I would do something like:
// The actual player
void Update()
{
// NOTE: this works only if the cam center is at 0,0
Vector3 pos = transform.position;
//*** apply your movement here ***
// change pos as you want
// this is the half size of the screen (so it goes from -9.0f to 9.0f)
float HalfScreenSize = 9.0f;
// wrap check
pos.x = Mathf.Repeat(pos.x+HalfScreenSize,HalfScreenSize*2)-HalfScreenSize;
transform.position = pos;
}
and on the second instance this:
public Transform OriginalObject;
void LateUpdate()
{
// NOTE: this works only if the cam center is at 0,0
// this is the half size of the screen (so it goes from -9.0f to 9.0f)
float HalfScreenSize = 9.0f;
// Get the actual position of the original
Vector3 pos = OriginalObject.position;
// Add the screen size
pos.x += HalfScreenSize*2;
// wrap around if necessary
if (pos.x > HalfScreenSize*2)
pos.x -= HalfScreenSize*4;
transform.position = pos;
}
Notice the LastUpdate function! otherwise the second instance would be 1 frame to late.
It looks quite complicated but that’s because the cam center is in the middle.
It would be much easier to have 0 on the left side.
That’s the case when your scene origin is on the left side of the screen
// The actual player
void Update()
{
Vector3 pos = transform.position;
//*** apply your movement here ***
// change pos as you want you want
// this is the half size of the screen (so it goes from 0.0f to 18.0f)
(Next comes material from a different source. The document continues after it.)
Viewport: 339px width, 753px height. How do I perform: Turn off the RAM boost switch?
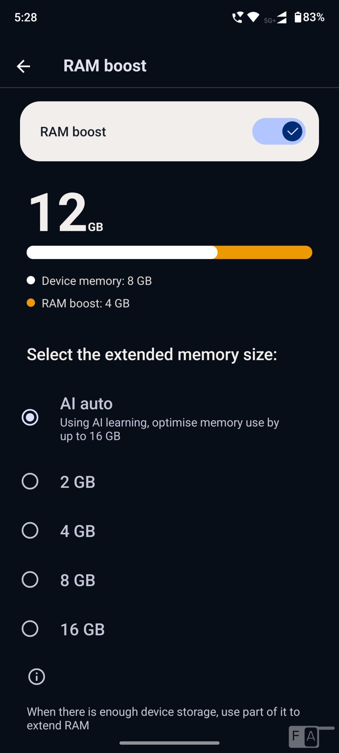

float HalfScreenSize = 9.0f;
pos.x = Mathf.Repeat(pos.x ,HalfScreenSize*2);
transform.position = pos;
}
public Transform OriginalObject;
void LateUpdate()
{
// this is the half size of the screen (so it goes from 0.0f to 18.0f)
float HalfScreenSize = 9.0f;
Vector3 pos = OriginalObject.position;
pos.x += HalfScreenSize*2;
// here we need now 3 because everything is shifted to the left
if (pos.x > HalfScreenSize*3)
pos.x -= HalfScreenSize*4;
transform.position = pos;
}
ps. that’s C# - code … sorry but i don’t like to use “dirty”-languages
@Bunny83 , as you said, “the actual “size” of the screen in world units depends on your orthographic size of your camera and the aspect ratio.” How can we make the object wrapping ortho size and aspect ratio independent so that it can work for any screen size?
i’ve implemented the second method here into my program (scene origin on left) with the player and another duplicate player, i’m facing an issue where when the player is on the first left half of the screen it’s actually displaying the duplicate entity, which doesn’t properly collide with other objects on the screen. any way to fix this so it’s always the real player on the screen?